**WORK INSTRUCTION:** Filter the lines below, copying only those with the string "green".

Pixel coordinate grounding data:
—————

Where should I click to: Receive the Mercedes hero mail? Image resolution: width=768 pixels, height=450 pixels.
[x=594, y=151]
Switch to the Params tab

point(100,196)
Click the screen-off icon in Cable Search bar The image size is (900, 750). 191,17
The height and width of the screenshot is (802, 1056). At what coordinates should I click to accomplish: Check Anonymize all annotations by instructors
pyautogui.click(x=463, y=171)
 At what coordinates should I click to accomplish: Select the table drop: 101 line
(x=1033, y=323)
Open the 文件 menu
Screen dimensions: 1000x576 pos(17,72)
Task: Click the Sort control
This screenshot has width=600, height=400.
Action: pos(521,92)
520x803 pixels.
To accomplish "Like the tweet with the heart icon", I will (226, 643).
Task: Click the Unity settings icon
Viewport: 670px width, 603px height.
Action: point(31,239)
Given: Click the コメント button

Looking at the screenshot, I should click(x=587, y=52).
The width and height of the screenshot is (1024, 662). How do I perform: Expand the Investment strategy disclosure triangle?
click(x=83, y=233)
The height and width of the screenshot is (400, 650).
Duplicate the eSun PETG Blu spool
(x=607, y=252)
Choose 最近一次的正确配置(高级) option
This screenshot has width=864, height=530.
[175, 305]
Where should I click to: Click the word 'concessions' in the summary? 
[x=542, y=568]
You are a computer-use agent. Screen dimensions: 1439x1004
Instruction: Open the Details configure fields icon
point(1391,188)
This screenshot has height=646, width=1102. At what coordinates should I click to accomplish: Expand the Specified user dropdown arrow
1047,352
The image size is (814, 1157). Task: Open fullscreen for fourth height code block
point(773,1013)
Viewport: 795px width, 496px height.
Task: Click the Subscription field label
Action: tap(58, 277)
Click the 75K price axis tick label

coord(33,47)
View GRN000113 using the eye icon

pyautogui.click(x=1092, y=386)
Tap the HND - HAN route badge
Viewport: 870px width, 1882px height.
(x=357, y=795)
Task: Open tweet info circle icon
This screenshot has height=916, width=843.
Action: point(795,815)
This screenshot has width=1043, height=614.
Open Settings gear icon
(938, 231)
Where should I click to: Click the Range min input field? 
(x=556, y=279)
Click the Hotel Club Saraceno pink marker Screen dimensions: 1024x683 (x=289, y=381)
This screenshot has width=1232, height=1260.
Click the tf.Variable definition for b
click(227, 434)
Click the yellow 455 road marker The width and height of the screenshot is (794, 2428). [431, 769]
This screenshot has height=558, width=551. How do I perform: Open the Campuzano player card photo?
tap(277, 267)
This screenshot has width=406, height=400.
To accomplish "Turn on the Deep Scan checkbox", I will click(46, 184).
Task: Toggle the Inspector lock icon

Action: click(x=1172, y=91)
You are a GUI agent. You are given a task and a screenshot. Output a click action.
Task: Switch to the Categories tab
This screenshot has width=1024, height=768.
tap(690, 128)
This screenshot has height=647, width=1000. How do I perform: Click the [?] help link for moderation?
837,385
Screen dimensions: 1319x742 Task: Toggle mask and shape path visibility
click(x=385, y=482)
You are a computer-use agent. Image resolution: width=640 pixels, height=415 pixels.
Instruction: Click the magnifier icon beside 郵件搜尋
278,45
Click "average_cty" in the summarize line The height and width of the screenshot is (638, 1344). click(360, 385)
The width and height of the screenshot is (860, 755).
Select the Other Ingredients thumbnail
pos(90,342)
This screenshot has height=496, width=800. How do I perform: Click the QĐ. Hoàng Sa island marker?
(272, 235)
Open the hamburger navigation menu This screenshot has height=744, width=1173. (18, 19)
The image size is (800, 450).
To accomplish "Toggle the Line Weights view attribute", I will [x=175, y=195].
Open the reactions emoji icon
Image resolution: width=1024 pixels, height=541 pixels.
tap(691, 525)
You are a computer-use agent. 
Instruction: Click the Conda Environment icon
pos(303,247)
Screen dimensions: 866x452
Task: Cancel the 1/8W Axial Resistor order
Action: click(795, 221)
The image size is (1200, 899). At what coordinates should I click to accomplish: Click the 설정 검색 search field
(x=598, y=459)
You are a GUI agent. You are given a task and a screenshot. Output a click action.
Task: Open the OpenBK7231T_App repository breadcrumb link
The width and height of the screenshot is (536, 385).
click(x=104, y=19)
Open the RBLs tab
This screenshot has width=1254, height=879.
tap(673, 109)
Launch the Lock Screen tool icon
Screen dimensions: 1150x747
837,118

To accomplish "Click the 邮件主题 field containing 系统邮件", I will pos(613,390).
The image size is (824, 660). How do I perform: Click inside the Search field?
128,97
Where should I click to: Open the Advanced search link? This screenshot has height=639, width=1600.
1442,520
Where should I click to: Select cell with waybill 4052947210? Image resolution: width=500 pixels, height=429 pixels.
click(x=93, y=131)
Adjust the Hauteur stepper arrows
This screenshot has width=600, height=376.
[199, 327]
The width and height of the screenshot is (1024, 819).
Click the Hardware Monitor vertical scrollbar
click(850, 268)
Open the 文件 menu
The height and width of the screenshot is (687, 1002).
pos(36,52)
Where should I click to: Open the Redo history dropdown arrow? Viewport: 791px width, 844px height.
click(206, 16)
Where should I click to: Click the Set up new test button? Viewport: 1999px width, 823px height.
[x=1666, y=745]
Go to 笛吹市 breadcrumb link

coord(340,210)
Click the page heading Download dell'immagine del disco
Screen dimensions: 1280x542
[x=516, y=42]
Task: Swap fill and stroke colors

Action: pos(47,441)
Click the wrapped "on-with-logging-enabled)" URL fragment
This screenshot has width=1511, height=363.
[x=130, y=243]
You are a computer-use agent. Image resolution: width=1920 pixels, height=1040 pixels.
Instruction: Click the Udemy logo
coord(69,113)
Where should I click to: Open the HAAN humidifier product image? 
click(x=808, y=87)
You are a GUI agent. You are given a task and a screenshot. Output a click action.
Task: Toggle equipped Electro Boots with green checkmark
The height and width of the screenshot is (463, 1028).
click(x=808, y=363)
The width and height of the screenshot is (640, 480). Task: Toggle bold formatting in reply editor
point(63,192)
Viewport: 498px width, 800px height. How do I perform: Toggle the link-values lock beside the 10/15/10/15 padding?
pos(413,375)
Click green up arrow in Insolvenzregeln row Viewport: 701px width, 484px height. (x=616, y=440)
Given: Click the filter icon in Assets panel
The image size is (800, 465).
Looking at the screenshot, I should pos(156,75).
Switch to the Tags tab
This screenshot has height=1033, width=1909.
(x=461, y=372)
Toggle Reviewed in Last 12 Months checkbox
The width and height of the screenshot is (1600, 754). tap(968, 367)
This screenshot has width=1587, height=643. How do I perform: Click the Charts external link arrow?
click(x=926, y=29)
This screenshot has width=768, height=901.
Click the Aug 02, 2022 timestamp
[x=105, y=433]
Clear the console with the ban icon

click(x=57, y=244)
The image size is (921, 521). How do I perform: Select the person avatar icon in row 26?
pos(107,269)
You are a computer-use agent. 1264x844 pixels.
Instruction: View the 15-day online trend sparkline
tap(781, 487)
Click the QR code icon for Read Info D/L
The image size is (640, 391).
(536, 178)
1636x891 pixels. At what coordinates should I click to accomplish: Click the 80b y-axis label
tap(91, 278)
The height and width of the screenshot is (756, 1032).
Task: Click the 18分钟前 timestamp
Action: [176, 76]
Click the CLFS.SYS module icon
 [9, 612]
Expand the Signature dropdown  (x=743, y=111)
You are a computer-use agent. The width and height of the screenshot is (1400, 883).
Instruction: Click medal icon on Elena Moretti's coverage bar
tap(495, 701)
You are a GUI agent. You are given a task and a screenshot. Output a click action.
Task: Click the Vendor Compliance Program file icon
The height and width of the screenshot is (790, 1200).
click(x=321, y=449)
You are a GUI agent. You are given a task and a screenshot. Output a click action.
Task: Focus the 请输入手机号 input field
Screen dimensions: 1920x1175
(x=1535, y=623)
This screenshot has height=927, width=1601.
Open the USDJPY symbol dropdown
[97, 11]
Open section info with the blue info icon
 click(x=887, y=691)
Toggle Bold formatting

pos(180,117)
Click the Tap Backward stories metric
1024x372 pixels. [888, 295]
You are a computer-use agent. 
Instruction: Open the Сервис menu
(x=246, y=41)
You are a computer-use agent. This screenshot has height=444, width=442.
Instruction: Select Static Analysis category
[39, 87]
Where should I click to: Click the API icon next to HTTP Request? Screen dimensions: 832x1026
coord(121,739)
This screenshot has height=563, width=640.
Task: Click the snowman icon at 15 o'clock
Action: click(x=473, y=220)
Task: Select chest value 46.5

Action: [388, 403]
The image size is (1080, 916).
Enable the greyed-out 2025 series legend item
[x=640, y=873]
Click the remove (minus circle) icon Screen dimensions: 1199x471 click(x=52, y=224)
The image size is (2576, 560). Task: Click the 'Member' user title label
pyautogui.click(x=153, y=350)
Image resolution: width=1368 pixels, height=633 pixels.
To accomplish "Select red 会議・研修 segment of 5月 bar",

—————

**RESULT:**
Task: Toggle equipped Electro Boots with green checkmark
Click green up arrow in Insolvenzregeln row Viewport: 701px width, 484px height. (x=616, y=440)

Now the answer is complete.